OPINION
BROOK, Chief Judge.
Case Summary
Appellant-plaintiff First Federal Savings Bank ("the Bank") appeals a judgment in favor of appellees-defendants Donald and Joyce Hartley. We reverse.
Issue
In this foreclosure action, the trial court subordinated the Bank's mortgage lien to the Hartleys' claim for money they spent improving a parcel of real estate on which the Bank has a mortgage. The Bank challenges this priority determination.
Facts and Procedural History
The facts most favorable to the judgment reveal that on October 23, 1996, Gregory Blatz
From October 23, 1996 through the date of trial, the balance due on the Note was refinanced into subsequent promissory notes. During that time, Blatz made only interest payments to the Bank except when a particular property was sold, in which case Blatz would deliver the net proceeds to the Bank for release of its mortgage with regard to that particular property. Blatz made no principal payments toward the $32,000 loaned by the Bank for his purchase of the Jannie Lane property. By the time of trial, the Bank's mortgage on the Jannie Lane property remained of record and unsatisfied.

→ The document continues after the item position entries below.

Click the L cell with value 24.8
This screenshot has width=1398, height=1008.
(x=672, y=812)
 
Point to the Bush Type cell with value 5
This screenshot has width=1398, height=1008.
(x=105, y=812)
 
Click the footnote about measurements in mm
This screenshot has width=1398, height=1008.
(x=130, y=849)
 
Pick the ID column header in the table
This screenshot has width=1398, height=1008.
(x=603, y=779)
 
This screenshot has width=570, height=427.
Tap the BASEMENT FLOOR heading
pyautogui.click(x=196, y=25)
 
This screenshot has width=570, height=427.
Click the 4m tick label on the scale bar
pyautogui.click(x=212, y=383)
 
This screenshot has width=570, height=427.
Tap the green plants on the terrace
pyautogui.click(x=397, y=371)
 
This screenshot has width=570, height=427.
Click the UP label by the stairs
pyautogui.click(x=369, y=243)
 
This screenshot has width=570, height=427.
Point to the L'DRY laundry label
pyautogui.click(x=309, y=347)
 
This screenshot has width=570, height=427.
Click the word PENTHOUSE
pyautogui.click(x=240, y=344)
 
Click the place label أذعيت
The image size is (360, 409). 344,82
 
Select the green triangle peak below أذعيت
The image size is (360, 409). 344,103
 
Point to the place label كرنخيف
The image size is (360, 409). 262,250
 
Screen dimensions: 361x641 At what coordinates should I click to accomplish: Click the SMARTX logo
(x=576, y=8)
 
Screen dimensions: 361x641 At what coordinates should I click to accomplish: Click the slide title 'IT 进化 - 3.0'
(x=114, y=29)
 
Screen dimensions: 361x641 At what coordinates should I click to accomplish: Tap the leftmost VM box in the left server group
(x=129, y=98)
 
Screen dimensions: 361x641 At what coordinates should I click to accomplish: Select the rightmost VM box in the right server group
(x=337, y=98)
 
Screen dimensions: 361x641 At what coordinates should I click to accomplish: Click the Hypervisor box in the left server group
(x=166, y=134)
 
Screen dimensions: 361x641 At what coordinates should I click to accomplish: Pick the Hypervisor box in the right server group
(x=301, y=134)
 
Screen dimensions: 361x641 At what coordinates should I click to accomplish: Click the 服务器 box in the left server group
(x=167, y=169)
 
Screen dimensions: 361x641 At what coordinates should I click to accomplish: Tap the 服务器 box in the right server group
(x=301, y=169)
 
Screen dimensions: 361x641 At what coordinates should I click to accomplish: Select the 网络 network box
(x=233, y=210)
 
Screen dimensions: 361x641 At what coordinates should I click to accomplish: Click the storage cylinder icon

On September 1, 1997, Blatz entered into a land contract to sell the Jannie Lane property to the Hartleys. The land contract, which was recorded on September 5, 1997, states that the property "is presently subject to a mortgage." Appellant-plaintiff's Ex. 8. Indeed, the Hartleys understood that the Jannie Lane property was subject to a mortgage, but did not know which financial institution held the mortgage. Immediately after signing the land contract, the Hartleys moved into the Jannie Lane property. From 1997 until 2001, they made monthly payments under the land contract and spent $6,142.87 on improvements to the property. During that time, the Hartleys did not inquire as to the mortgage's status or attempt to secure a release. On May 15, 2001, the Hartleys delivered to Blatz the $30,0237.13 balance then due and obtained deeds from Blatz for the Jannie Lane property. However, rather than paying the proceeds to the Bank and securing a release of the Bank's mortgage on the Jannie Lane property, Blatz deposited the $30,237.13 into an account at the Bank in the name of Empire Home Buyers.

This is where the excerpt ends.